引っ越しのことを考えるようになって、一冊でも多く本を処分しようと決意しました。というか、どうしても捨てるに捨てえない、もう一度、読まないでは死ねない本だけを新居に持って行こうと思っているのです。

ところが……

この本は、これからも仕事で使うだろうから、捨てられない。この本は、思い出深いので、とっておこう。そういう本ならばあるのですが、この本をもう一度読まないうちは、死んでも死にきれないというような書籍はないことに気づいたのでした。

この数日間、頭の中でリスト化していた名著をあげてみましょう。

ドストエフスキー「白痴」「罪と罰」「カラマーゾフの兄弟」

V.E.フランクル「夜と霧」

ロダン「ロダンの言葉」

アルベール・カミュ「太陽の讃歌」

G. ガルシア=マルケス「百年の孤独」

ルナール「博物誌」

日本戦没学生記念会「きけ わだつみのこえ」

扇谷正造「吉川英治氏におそわったこと」

ずいぶんと本はたくさん読んできたはずなのに、この本を失ったら生きてゆけないなどという本はありませんでした。

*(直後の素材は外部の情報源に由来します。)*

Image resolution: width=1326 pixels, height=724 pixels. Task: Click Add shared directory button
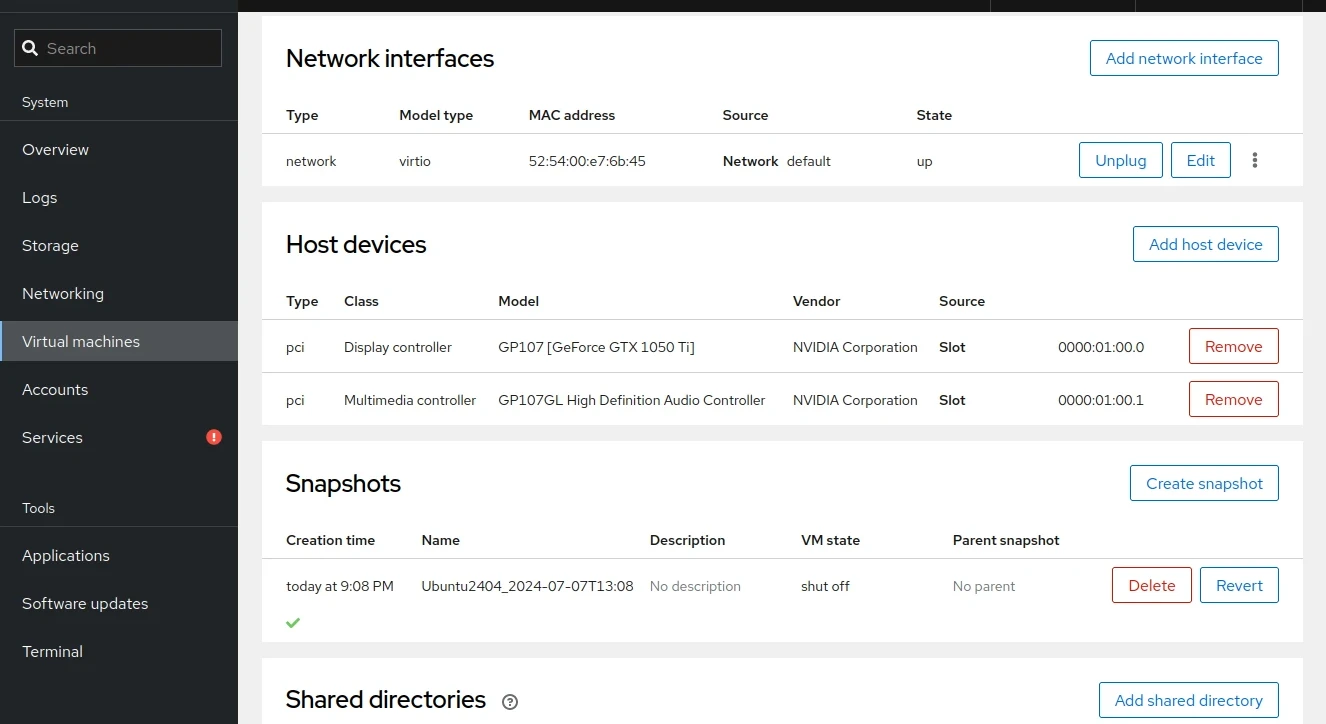1188,700
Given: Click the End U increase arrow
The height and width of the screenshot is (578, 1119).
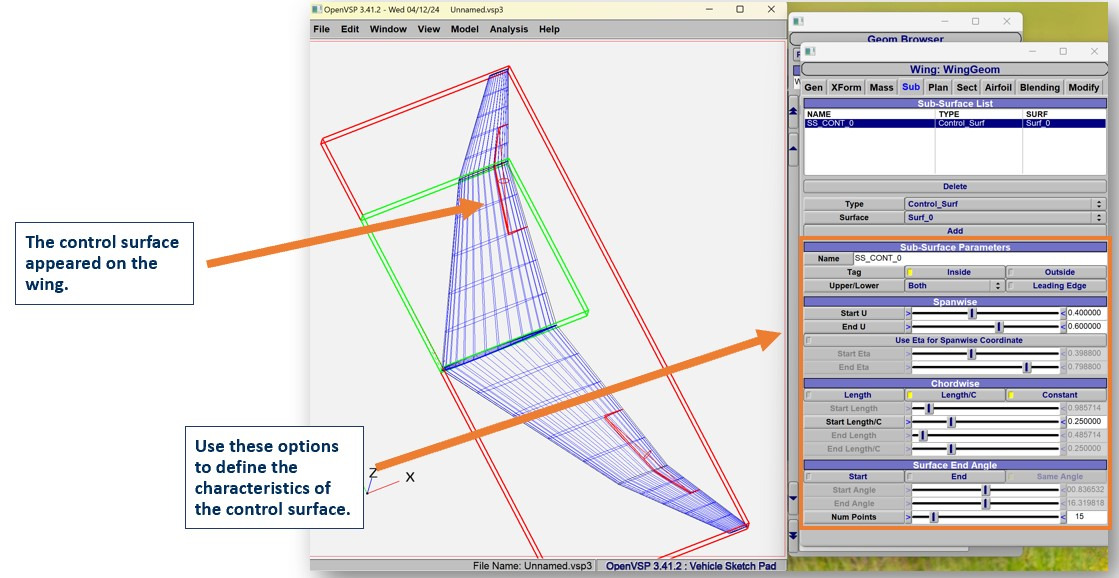Looking at the screenshot, I should 1061,326.
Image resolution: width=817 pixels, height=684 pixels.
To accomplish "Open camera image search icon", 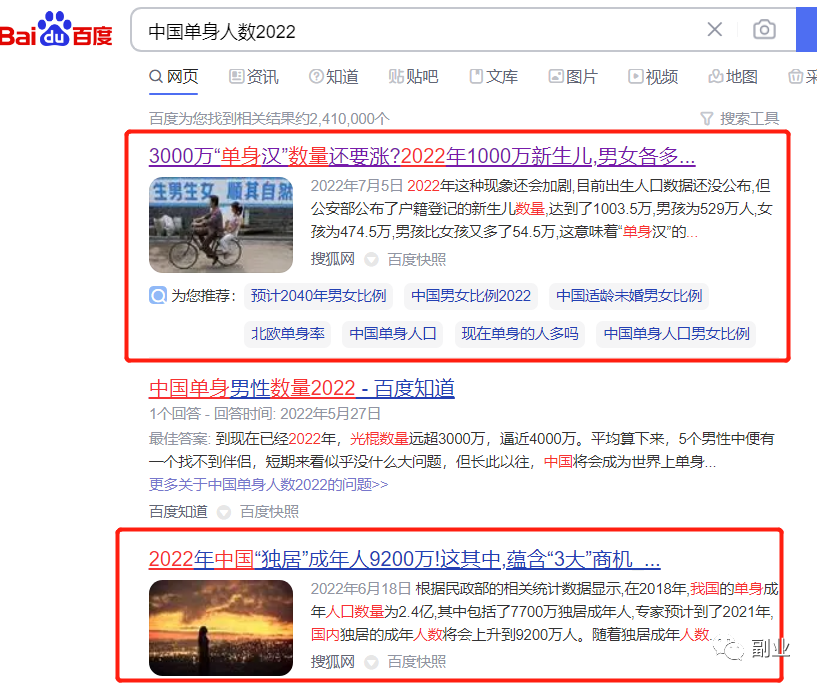I will tap(764, 30).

上の本の他に、詩集を何冊か持ってゆけば、それだけで良いとさえ思ってしまうのです。

それ以外の本の多くは、仕事で使う、いわば実用書に過ぎません。本棚の奥を探すと、お宝本が何冊かは出てくる気もしているのですが、それさえも、青春の通過点として読んだ思い出本の域を出ないのではないでしょうか。

何だか、寂しい気もしますが、よく読み、よく書くことよりも、よく生きることを、今の自分は欲しているのかもしれません。